Your brain may not experience free will as you think

According to a recent study published in Imaging Neuroscience and summarized by The conversationthe line between choices and decisions you are forced to make may be thinner and less spontaneous than it feels.

Researchers at the University of Melbourne set out to test the basic assumption that choosing one’s own free will is fundamentally different from being forced into a decision, roughly defined as taking the only option available in a situation. We like to think that they are distinct choices, each with its own distinct feeling, one personal and the other impersonal. It turns out, according to neuroscience, there really is no difference between the two.

Using EEG scans, the team monitored the brain activity of 49 participants as they made simple choices about choosing colored balloons. Sometimes they were told that they could choose a preferred balloon from a variety of options. Other times they only got one option. In both cases, participants pressed a button at the moment they made a decision, allowing the researchers to track their brain activity leading up to that choice.

Scientists say our brains can process free will and forced choices in the same way

You’d assume their brains would light up with something akin to satisfaction when they made a choice all on their own after being presented with a plethora of options. That wasn’t really the case. In both scenarios, brain activity showed a steady build-up of neural signals, almost like a loading bar, until it reached a certain point where a decision was made. Choices of free will and choices forced upon you look the same according to a brain scan, the only difference is how quickly the choice was made.

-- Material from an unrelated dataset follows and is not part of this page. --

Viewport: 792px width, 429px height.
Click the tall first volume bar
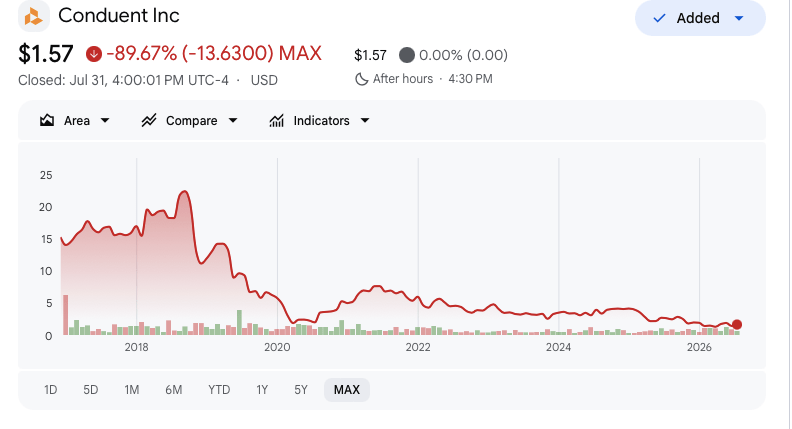(x=66, y=315)
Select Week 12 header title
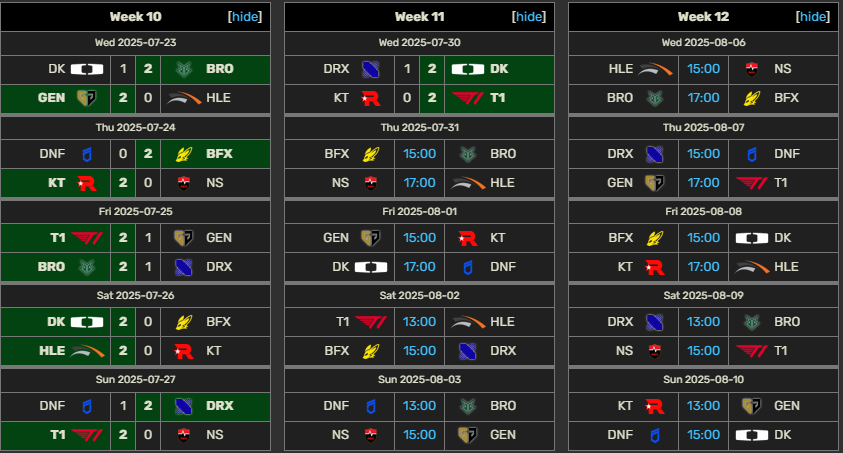The width and height of the screenshot is (843, 453). point(703,17)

This is consistent with something neuroscientists call the Diffusion Decision Model. This is when the brain gathers evidence of different options before it until it has enough to commit to a choice. All of our personal preferences that go into that choice were just little bits of evidence that informed the process.

None of this means that free will is an illusion, man. It just means that what feels like a spontaneous decision is more the result of a lot more mental processing than it appears. Your brain does not necessarily react spontaneously. It weighs its options and reaches conclusions after careful consideration, although the final decision is made immediately.